Well i think the symphony 4 tragic sounds way better than his 5th!!!I brought the cd for like $1 at the dollar store.


----------



## mtmailey

millionrainbows said:


> For me, the "sweet melodies" of Schubert can not supercede the harmonic and rhythmic complexity of Beethoven. I can see, however, how a very conservative listener, not wanting to be distracted by the idiosyncratic stylistic devices and quirks of Beethoven, would prefer the more predictable, fluid stylings of Schubert. This difference reflects a certain type of listener personality type, rather than objective musical elements. My statement excluded, of course.
> 
> View attachment 7491


But SCHUBERT also used polyphony in his music like the symphony 8 & 4


----------



## mtmailey

StlukesguildOhio said:


> Beethoven's 7th is way better than Schubert's 7th.
> 
> No debate there.:lol:


 That is true since SCHUBERT did not complete his symphony 7 but someone did it after his death so we have a idea of what it would sound like but who knows if he wanted it to sound that way.


----------



## Humidor

I know this is old but I've gotta say... No way. Schubert was *not* the same caliber of composer that Beethoven was, point blank period. Sure it's a tragedy that he died so young, but unfortunately he did, so theory crafting about his hypothetical potential is a totally fruitless endeavor. My dear friends, must I even say this? I fear I must. The sheer gargantuan depth and magnitude of Beethoven's music is without question totally unparalleled. (Schubert also happened to know this) There is no contest here. There are only 2 composers in history who can hold their own when pitted against Beethoven, and they are, yup you guessed it, Bach and Mozart. Schubert's great and all, but Beethoven is one of the gods.
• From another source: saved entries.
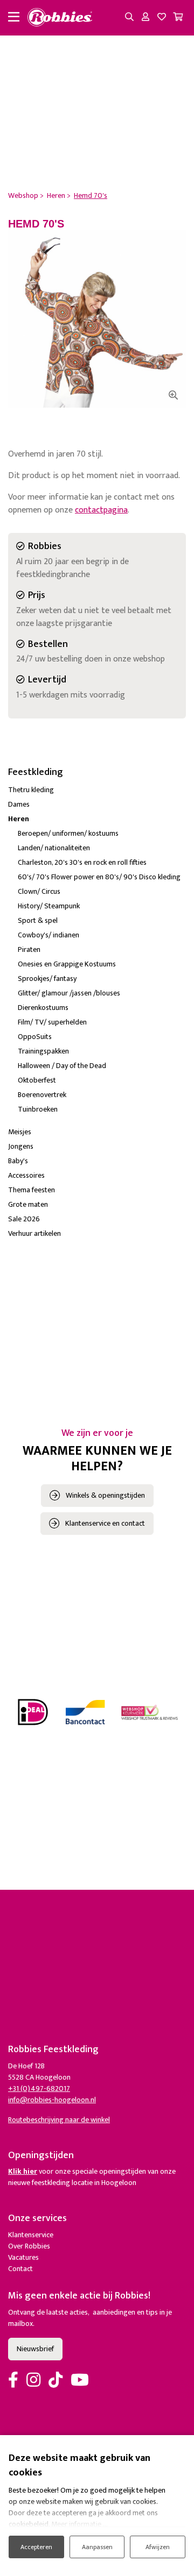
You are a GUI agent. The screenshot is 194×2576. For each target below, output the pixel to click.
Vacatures (23, 2257)
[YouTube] (80, 2380)
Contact (20, 2268)
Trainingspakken (43, 1051)
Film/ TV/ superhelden (52, 1022)
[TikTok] (55, 2380)
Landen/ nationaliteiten (54, 848)
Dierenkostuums (43, 1007)
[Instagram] (33, 2380)
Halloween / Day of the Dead (62, 1065)
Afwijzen (158, 2547)
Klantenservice (30, 2235)
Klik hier (22, 2171)
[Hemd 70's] (97, 319)
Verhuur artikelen (34, 1233)
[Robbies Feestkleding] (59, 17)
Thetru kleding (31, 790)
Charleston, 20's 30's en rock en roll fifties (82, 862)
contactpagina (101, 510)
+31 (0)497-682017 (39, 2088)
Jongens (20, 1146)
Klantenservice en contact (105, 1523)
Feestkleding (35, 772)
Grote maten (28, 1204)
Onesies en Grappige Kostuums (67, 964)
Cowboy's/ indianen (48, 935)
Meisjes (19, 1132)
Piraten (29, 949)
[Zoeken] (129, 18)
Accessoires (26, 1175)
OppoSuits (35, 1036)
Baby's (18, 1161)
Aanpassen (97, 2547)
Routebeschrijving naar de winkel (59, 2120)
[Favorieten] (162, 18)
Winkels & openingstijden (105, 1495)
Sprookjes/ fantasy (47, 978)
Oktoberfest (37, 1080)
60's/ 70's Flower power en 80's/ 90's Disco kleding (99, 877)
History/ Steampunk (49, 906)
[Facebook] (13, 2380)
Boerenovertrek (42, 1094)
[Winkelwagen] (178, 18)
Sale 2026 (24, 1219)
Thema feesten (31, 1190)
P.S. For those of you who disagree with me don't worry, Brahms, Liszt, Grieg, Tchaikovsky, Wagner, and even Schubert himself have got my back on this one.. Actually wait, no... Yeah you should probably be worried;p


----------



## Turangalîla

They are both great, but I put Beethoven on an entirely different level. It would be more appropriate to compare Beethoven to Mozart, or Schubert to Schumann.


----------



## Humidor

CarterJohnsonPiano said:


> They are both great, but I put Beethoven on an entirely different level. It would be more appropriate to compare Beethoven to Mozart, or Schubert to Schumann.


Indeed  Like I said



Humidor said:


> I know this is old but I've gotta say... No way. Schubert was *not* the same caliber of composer that Beethoven was, point blank period. Sure it's a tragedy that he died so young, but unfortunately he did, so theory crafting about his hypothetical potential is a totally fruitless endeavor. My dear friends, must I even say this? I fear I must. The sheer gargantuan depth and magnitude of Beethoven's music is without question totally unparalleled. (Schubert also happened to know this) There is no contest here. There are only 2 composers in history who can hold their own when pitted against Beethoven, and they are, yup you guessed it, Bach and Mozart. Schubert's great and all, but Beethoven is one of the gods.
> 
> P.S. For those of you who disagree with me don't worry, Brahms, Liszt, Grieg, Tchaikovsky, Wagner, and even Schubert himself have got my back on this one.. Actually wait, no... Yeah you should probably be worried;p


----------



## GGluek

Silly question. Their skill sets were completely different.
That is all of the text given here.